Atualizado em 20 de março de 2026 às 17:18
Gustavo Petro, presidente da Colômbia. Foto: reprodução

O presidente da Colômbia, Gustavo Petro, reagiu nesta sexta-feira (20) às acusações levantadas nos Estados Unidos sobre suposta ligação com o narcotráfico e publicou uma resposta direta em sua conta no X. Na mensagem, afirmou que “nunca na minha vida falei com um narcotraficante” e disse que não existe na Colômbia nenhuma investigação que aponte relação dele com traficantes. Com informações da Reuters.

A declaração foi publicada depois de virem a público informações sobre apurações conduzidas por procuradores federais em Nova York. Segundo a Reuters, os procedimentos estão em estágio inicial e analisam suspeitas relacionadas a possíveis contatos de Petro com traficantes e a eventual entrada de recursos ilícitos em sua campanha presidencial, embora ele não seja apontado como alvo principal da investigação.

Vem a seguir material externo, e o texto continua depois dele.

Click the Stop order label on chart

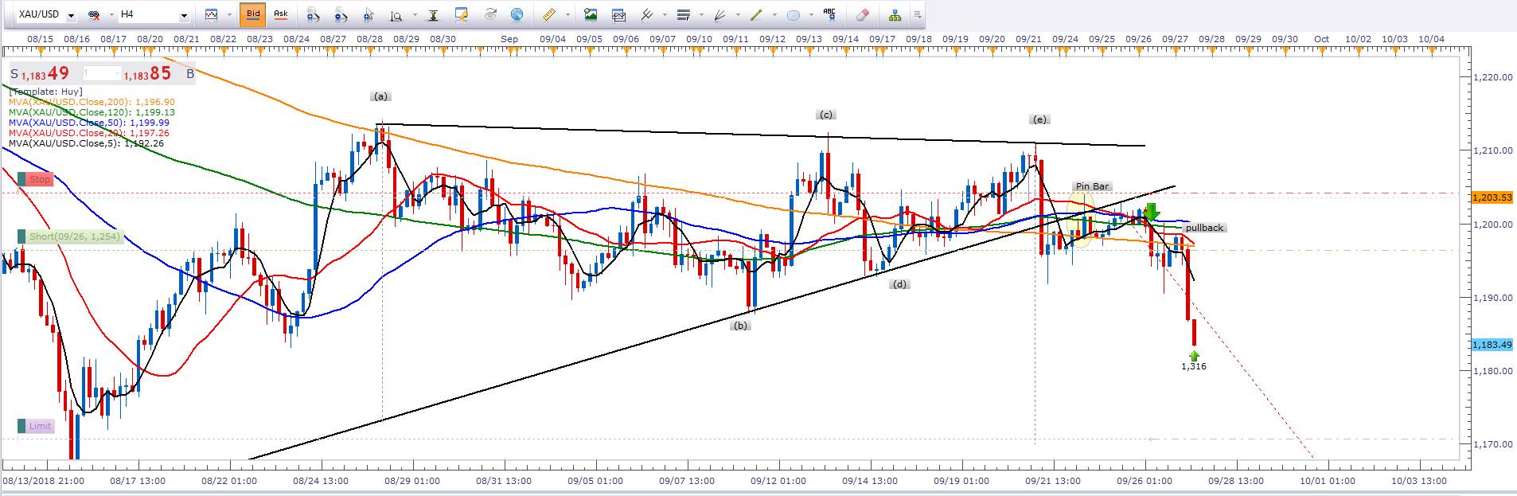point(40,179)
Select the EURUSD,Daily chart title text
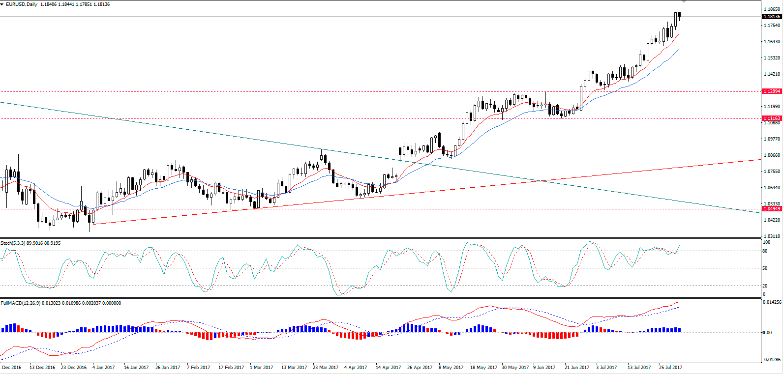 (x=22, y=4)
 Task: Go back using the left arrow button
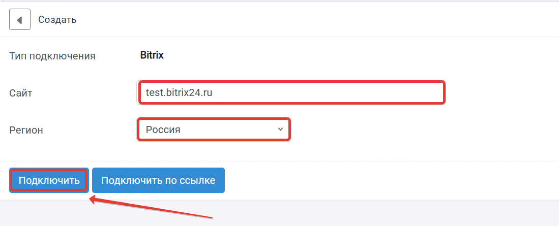tap(20, 20)
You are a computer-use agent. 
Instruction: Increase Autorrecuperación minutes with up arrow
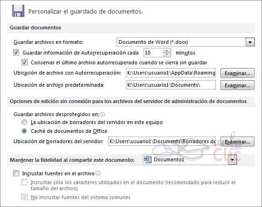(166, 51)
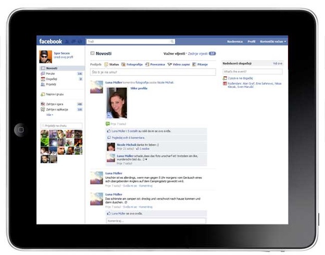Viewport: 325px width, 255px height.
Task: Click the Uredi svoj profil link
Action: point(64,57)
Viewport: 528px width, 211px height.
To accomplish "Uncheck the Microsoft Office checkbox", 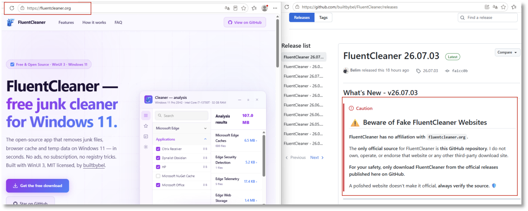I will point(158,185).

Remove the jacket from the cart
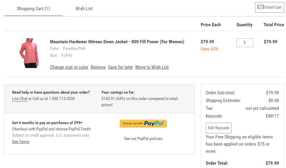[x=98, y=67]
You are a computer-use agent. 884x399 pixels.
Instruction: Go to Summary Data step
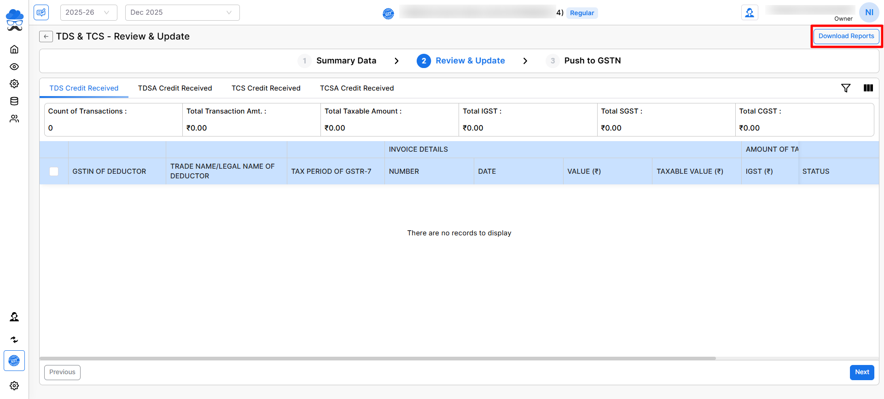click(x=346, y=61)
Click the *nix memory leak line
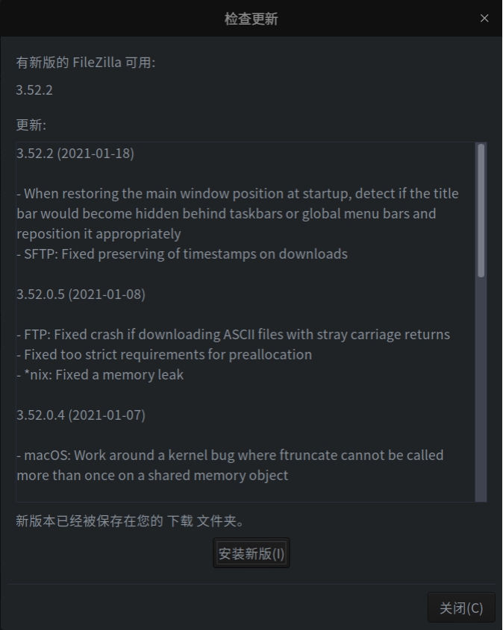The image size is (503, 630). coord(100,374)
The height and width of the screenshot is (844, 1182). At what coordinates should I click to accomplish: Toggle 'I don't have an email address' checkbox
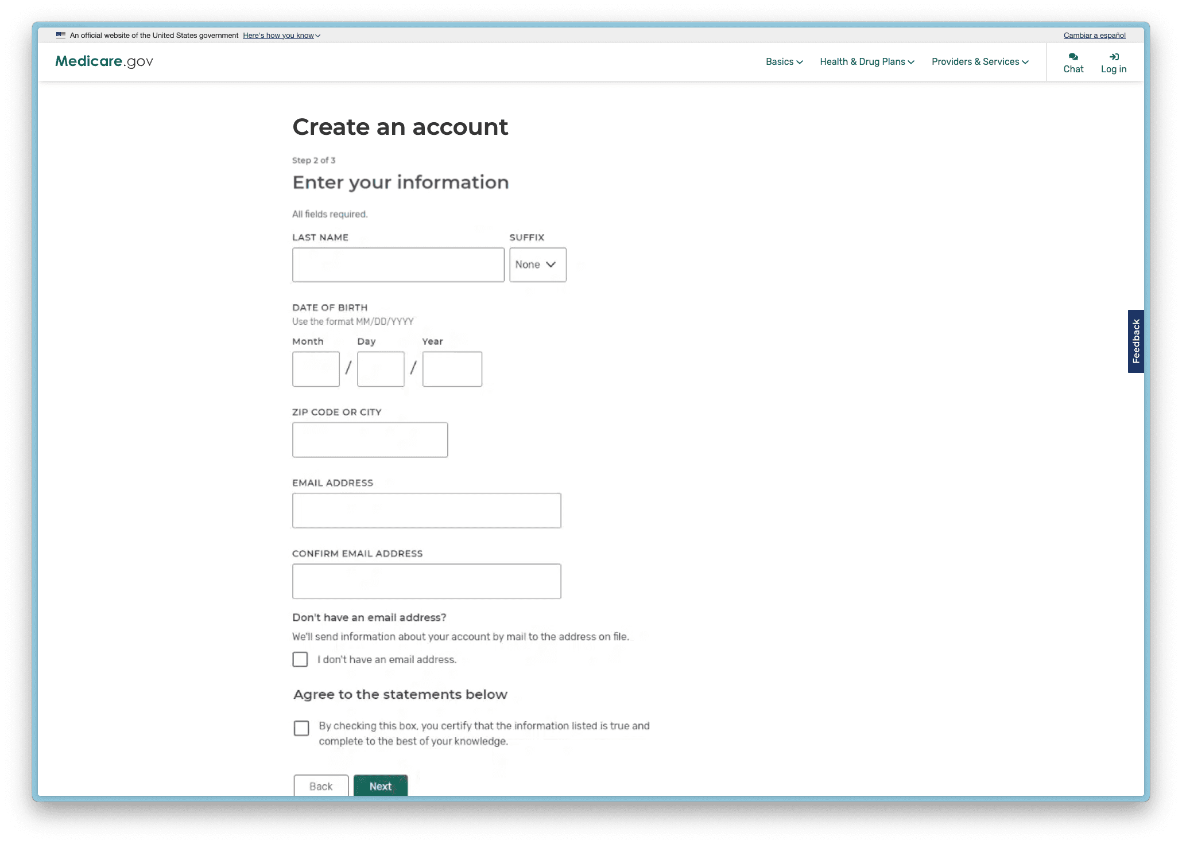point(301,659)
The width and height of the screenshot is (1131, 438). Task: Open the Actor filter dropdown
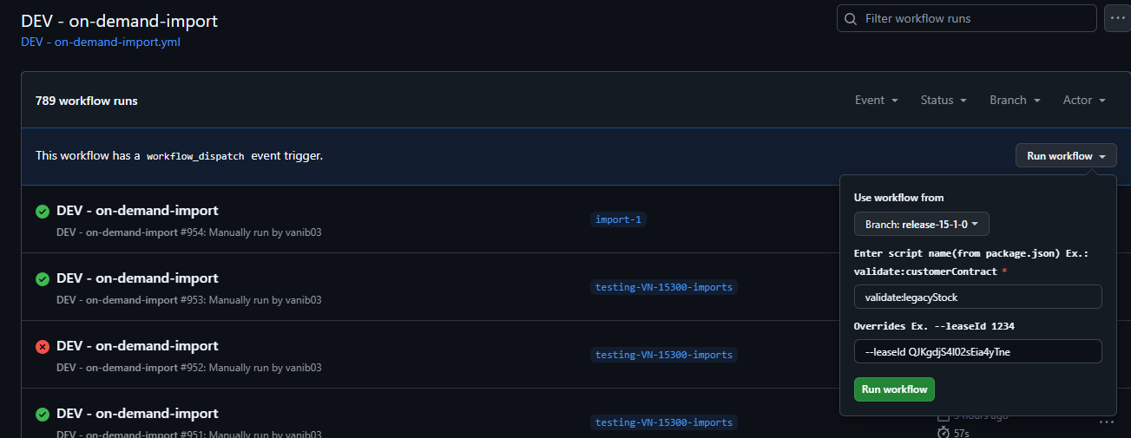(x=1084, y=101)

No texto, Petro disse que passou dez anos denunciando a ligação entre narcotraficantes e setores da política colombiana, em especial durante o período que definiu como “era do governo paramilitar”. Também afirmou que essa atuação colocou sua vida em risco e levou sua família ao exílio. A resposta foi construída com foco em apresentar sua trajetória política como oposta às estruturas que, segundo ele, mantiveram relações com o tráfico no país.

O presidente colombiano também rebateu suspeitas sobre financiamento eleitoral. Segundo a publicação, ele sempre deixou claro aos coordenadores de campanha que não aceitava doações de banqueiros nem de traficantes de drogas. Petro afirmou ainda que a apuração feita sobre sua campanha presidencial não encontrou “um único peso” proveniente do narcotráfico.

Na parte mais política da manifestação, Petro afirmou que a reação nos Estados Unidos poderá servir para desmontar acusações feitas pela extrema-direita colombiana. Na mesma linha, atribuiu a seus adversários vínculos próximos com narcotraficantes no país, levando a resposta para o terreno do confronto político interno.